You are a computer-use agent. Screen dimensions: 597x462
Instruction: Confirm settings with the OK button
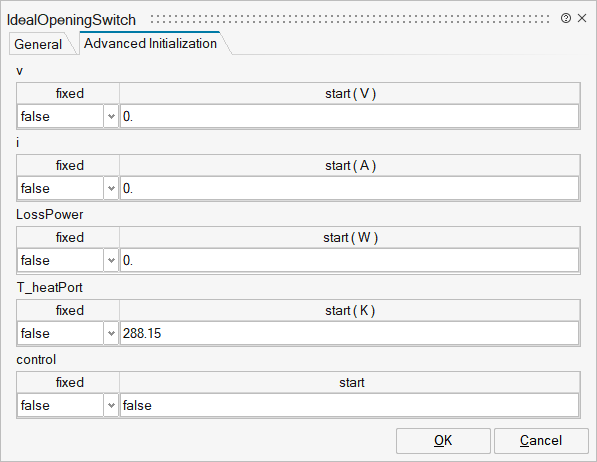point(443,441)
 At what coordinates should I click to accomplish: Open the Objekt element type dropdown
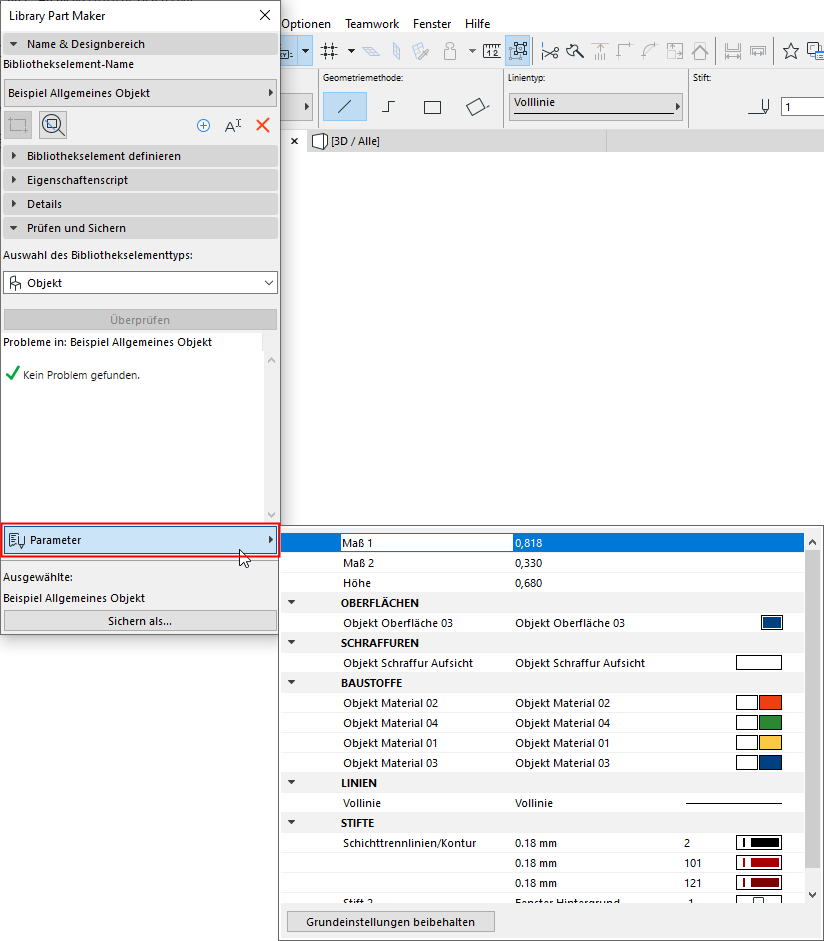coord(140,283)
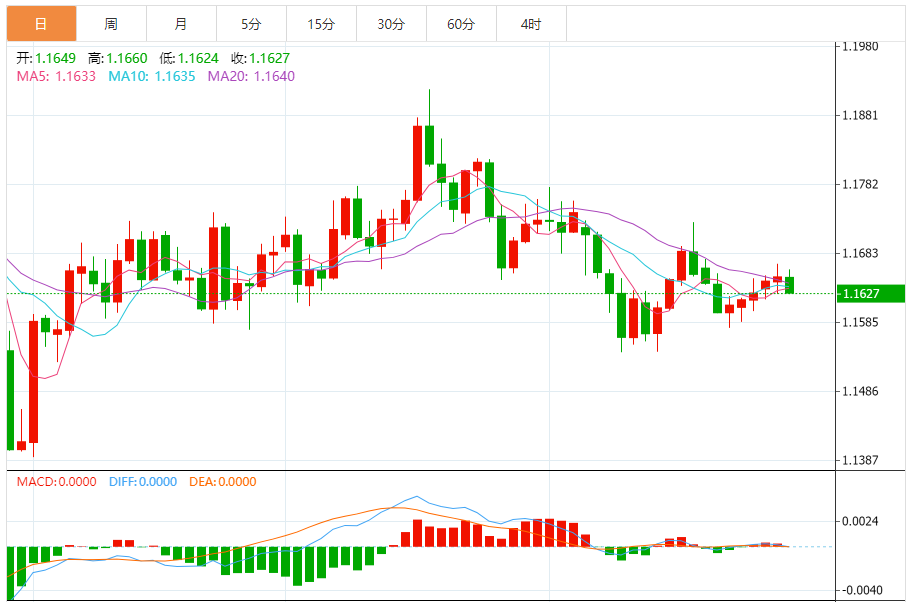The image size is (912, 602).
Task: Click the MA20 indicator label
Action: 251,75
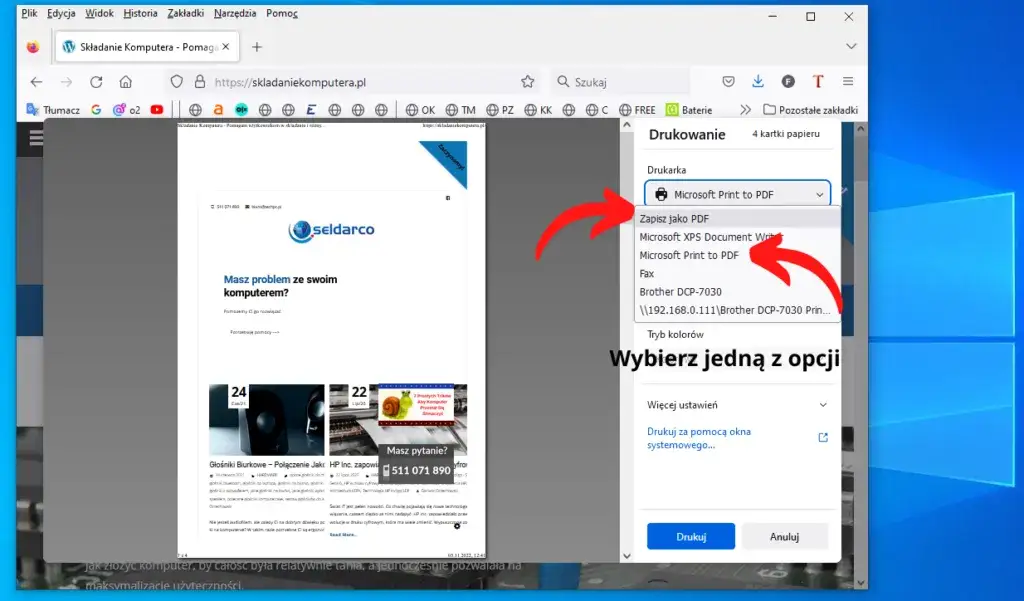Image resolution: width=1024 pixels, height=601 pixels.
Task: Open the Drukarka printer dropdown
Action: [x=737, y=193]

(REQUIREMENT):
Pictures stay out; reproduce exactly the lines from the one containing "At what coordinates" through the last line of the listing, both included.

(FINISHED EXERCISE):
 At what coordinates should I click to accomplish: Open the Objekt element type dropdown
coord(140,283)
The image size is (912, 602).
Task: Click the MA20 indicator label
Action: 251,75
Image resolution: width=1024 pixels, height=601 pixels.
Task: Open the Drukarka printer dropdown
Action: [x=737, y=193]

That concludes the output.